Un «documentaire d'époque»
Il faut souligner le travail du chef opérateur, Sergio Armstrong, auquel on doit aussi les images de Neruda, Emma ou encore Je tremble O Matador. Le cadre est soigné, de même que les costumes et les décors — qu'il a fallu reconstituer le plus souvent, le Chili ayant peu le goût du patrimoine, souligne Maite Alberdi ; et les deux actrices qui interprètent la greffière (Elisa Zulueta) et l'écrivaine (Francisca Lewin) sont tout à fait convaincantes. La première dans son cheminement et la seconde dans son mystère. Maria Carolina Geel a toujours refusé d'expliquer son geste et le scénario respecte ce choix. L'équipe du film, Maite Alberdi et ses co-scénaristes, Inès Bortagaray et Paloma Salas, ont lu toute l'œuvre de Geel et le dossier judiciaire. Une œuvre qui interroge sur la problématique du genre et la place de la femme dans le Chili des années cinquante.

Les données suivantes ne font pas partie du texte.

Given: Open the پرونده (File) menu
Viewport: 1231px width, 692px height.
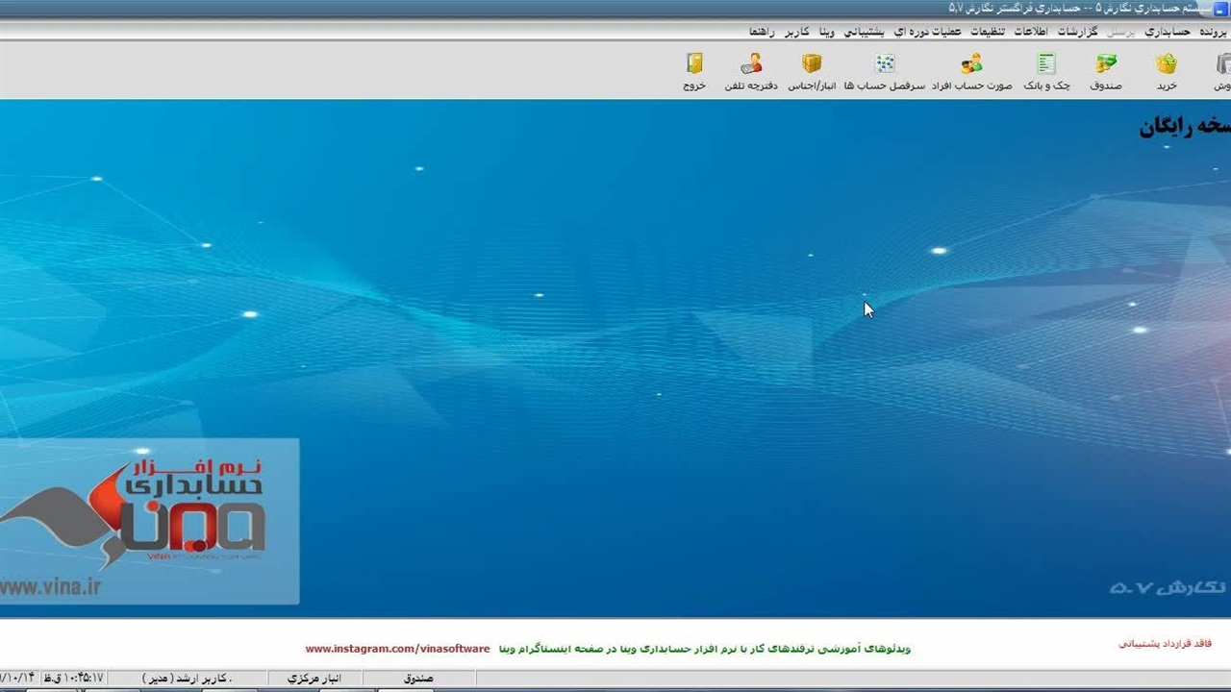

D'emblée, la question de l'identité est posée. Qui est la criminelle, Georgina Silva Jimenez ou Maria Carolina Geel ? Et qui est Mercedes, l'assistante du juge (auquel on a prêté la moustache de Salvador Allende), que l'on devine intéressée et troublée par l'affaire. Cette mère de famille de classe moyenne modeste, mère de deux garçons turbulents, vit dans un appartement exigu qui sert également de studio photo à son mari qui semble avoir peu de talent pour la photographie. Elle, Mercedes, si, elle a l'œil expert et attentif. Et elle porte sur l'accusée un vrai regard, qui tente de comprendre et auquel fait écho la dernière chanson du film, interprétée par Billie Holiday, I'll be seeing you.

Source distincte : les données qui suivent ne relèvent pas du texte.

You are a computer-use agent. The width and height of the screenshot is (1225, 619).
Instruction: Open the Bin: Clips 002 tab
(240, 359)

D'autres vies sont possibles
Petite femme terne au début du film, « personne ne la voit », fait remarquer son interprète Elisa Zulueta, Mercedes change de stature au fil de la narration, lorsqu'elle découvre le cadre de vie, la garde-robe, la riche bibliothèque de Maria Carolina Geel. Par petites touches, elle prend de la couleur (du rôle du rouge à lèvres comme nouvelle peau) et de l'assurance : elle prend la pose devant la glace, apprend à se regarder, découvre que d'autres vies de femmes sont possibles.
Divorcée, Maria Carolina Geel refusa d'épouser l'amant qu'elle finira par assassiner. La (véritable) lettre dans laquelle elle lui explique qu'elle ne veut être réduite au rôle d'épouse est lue dans le film. Elle est forte. Et la scène dans laquelle elle jette dans la boueuse rivière Mapocho la cireuse qu'il lui a offerte, dramatiquement cocasse. La cireuse, un instrument qui réduit la femme à sa supposée condition de ménagère. Les larmes aussi de Mercedes lorsque son mari lui en offre une. Elle, que sa famille appelle « la juge », alors qu'elle n'est « que » greffière.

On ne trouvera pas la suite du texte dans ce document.